Nobody will deny that the modern man does more thinking and less singing than the man, say, of Shakspere’s time; and nobody will deny that thinking needs solitude, while singing—real, hearty singing—asks the throng and a refrain. Thought, M. Anatole France[[296]] declares in his vivacious way, “thought is the acid which dissolves the universe, and if all men fell to thinking at once, the world would cease to be.” “Lonely thinking,” says Nietzsche, “that is wise; lonely singing,—stupid.” In the same fashion, a solitary habit of thinking has made itself master of poetry, particularly of the lyric; while the singing of a poem is going fast out of date. Poetry begins with the impersonal, with communal emotion, and passes to a personal note of thought so acutely individual that it has to disguise itself, wear masks, and prate about being objective. For objective and even simple poetry may be highly subjective at heart; and to define subjective as talking about one’s self, what Bagehot, in his essay on Hartley Coleridge, calls self-delineation, is by no means a sufficient account of the trait. When the folksong runs:—

A Nant’s, à Nant’s est arrivé,

Saute, blonde, et lève le pied,

Trois beaux navir’s chargés de blé;

Saute, blonde, ma joli’ blonde....

and Béranger sings:—

Une plainte touchante

De ma bouche sortit;

Le bon Dieu me dit, Chante,

Chante, pauvre petit!

it is not only wrong to take simplicity as the differencing factor of the communal song, for Béranger is quite as simple, but it will not do to fall back on mere self-delineation as end of the matter in art. Half of the folksongs of Europe are self-delineations of the singing and dancing crowd, in mass or by deputed “I.” The real difference lies in the shifting of the point of view; song, once the consolation and expression of the festal crowd, comes to be the consolation and expression of the solitary poet. “I do not inquire,” Ribot remarks,[[297]] “whether this sort of isolation in an ivory tower is a gain or a loss for poetry; but I observe its growing frequency as civilization advances, the complete antithesis to its collective character in the earliest ages.” To study such a change in the long reaches of poetic progress would be an almost impossible task even if the material were at hand; it is best to take a comparatively short range of time and a definite place,—say the literature of modern Europe from its beginning in the Middle Ages down to the present time. The extremes are fairly sundered. Europe had lapsed from civilization to a half barbarous state, from the height of the Roman empire to the depth of the dark ages, with a corresponding decline of intellectual power and a great inrush of communal force. Out of these communal conditions, individual and intellectual vigour made its difficult way; how difficult, how tortuous that way, every one knows; and it is along this route, and about the time of the renaissance, that one may best watch the differencing elements of artistic and individual poetry as they come slowly into view.
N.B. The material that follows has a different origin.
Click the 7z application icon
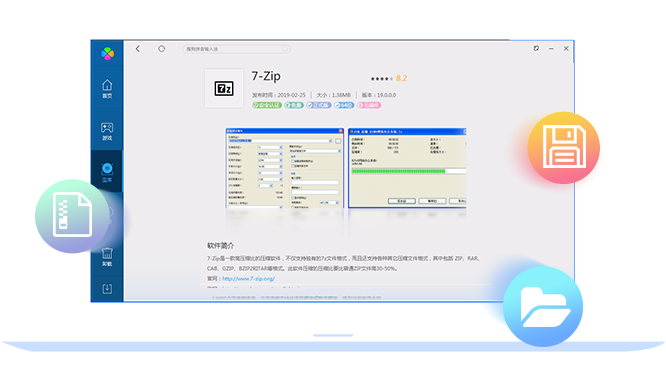 (x=224, y=88)

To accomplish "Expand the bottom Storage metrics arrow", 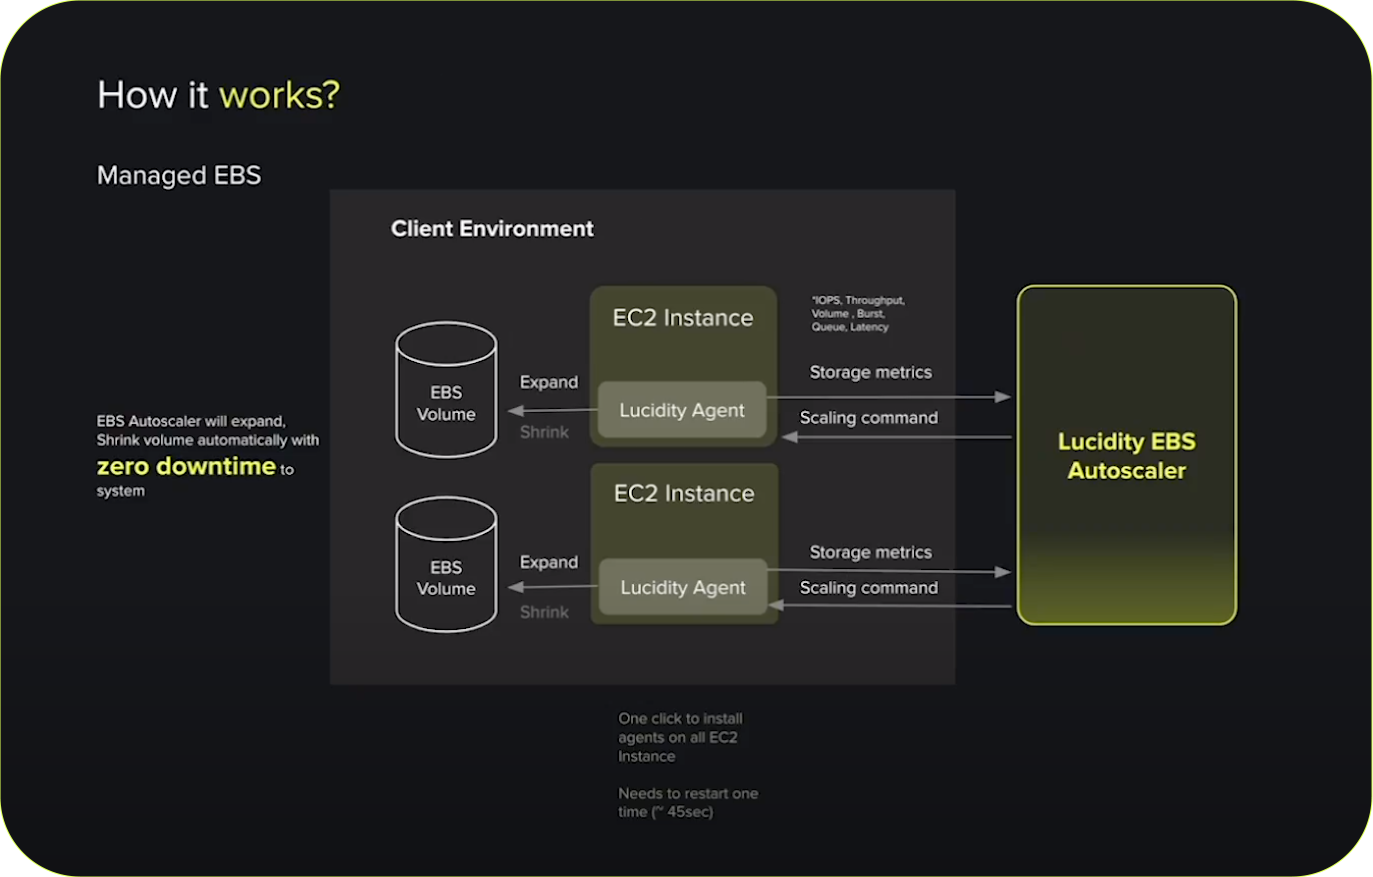I will pyautogui.click(x=870, y=552).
As the individual[[298]] frees himself from the clogs of his mediæval guild, in literature as in life, there begins the distinctly modern idea of fame, of glory, as a personal achievement apart from community or state; and there, too, begins the idea of literary property. Fame of the poet had its classical tradition, and was asserted in a conventional, meaningless way by mediæval poets, chiefly in Latin; but the market value of a poem is something new.[[299]] From this time on there is a pathetic struggle in the poet’s mind whether he shall regard his poem as offspring to cherish or as ware to sell. Randolph, writing to his friend, Master Anthony Stafford, takes the nobler view:—

Let clowns get wealth and heirs: when I am gone ...

If I a poem leave, that poem is my son.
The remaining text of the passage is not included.